TEXT SECTION →

No Prob - here's some pics, with the 2.5" bit of curly maple I intend to cut incidentally:



















So from the photos, the motor data plate [old one eh??!!]  2.8 /1.4 amps... not sure what that means, but 1/6 HP and 1725 RPM, the bandsaw says on it 900rpm.

The saw, no name anywhere - cast iron - it weighs a ton & you can see someone has extended it a bit.

- that's a 1/2 inch blade so looking at 6tpi
- there is no rubber on the wheels, metal on metal ~ there's supposed to be tires??
- both types of guides brass bushings & wheel guides, I can see already the bottom one is not sup[posed to be touching the blade. the top guides come nowhere close to the blade no matter how I adjust it - I'm just wondering if that guidepost is from a different machine
- blade seems sharp, but it's no big deal to try replacing it. at least I now know how to measure it ;)

INFORMATION PROVIDED →
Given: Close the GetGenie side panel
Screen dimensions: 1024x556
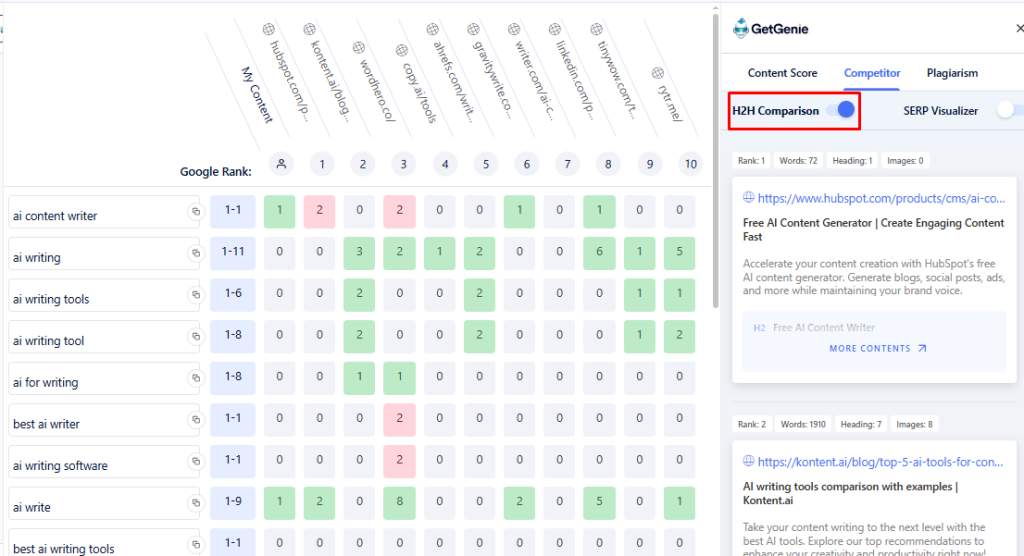Looking at the screenshot, I should 1019,29.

JOB 1 → Condense the paragraph of the bandsaw post that begins "So from the photos" into a short list that keeps its main facts.
JOB 2 → Pick up the bandsaw post after its final line and extend it with further text.
The material is separate from the bandsaw post and has no connection to it.

TASK RESULT 1 →
- Motor data plate: 2.8/1.4 amps (the writer is unsure what this means)
- Motor rating: 1/6 HP, 1725 RPM
- Speed marked on the bandsaw: 900 rpm

TASK RESULT 2 →
- this thing is 40/50 years old - no owners manual. lots of parts have been replaced with "whatever" both wheel covers look handmade as well as the "riser" several bolts and screws also.
- when it binds up everything stops, motor, pulleys etc. I did get it to cut that 2" piece of walnut after a bit of extra tensioning the motor down, but I had to feed it REALLY slowly



Thanks for the pointers, I got a few more tuning things to try - but more questions!! HA!

- I can use a thicker 3/4" blade on that?
- can I use it to cut metal [with the appropriate blade of course - I suppose I will have to do some math and get some different sized pulleys for metal cutting speeds]

So looks like I am going to try a new blade and try to properly adjust the lower guides, it does run fine now for cutting thin stuff, plywood etc. but I have that maple to get through :)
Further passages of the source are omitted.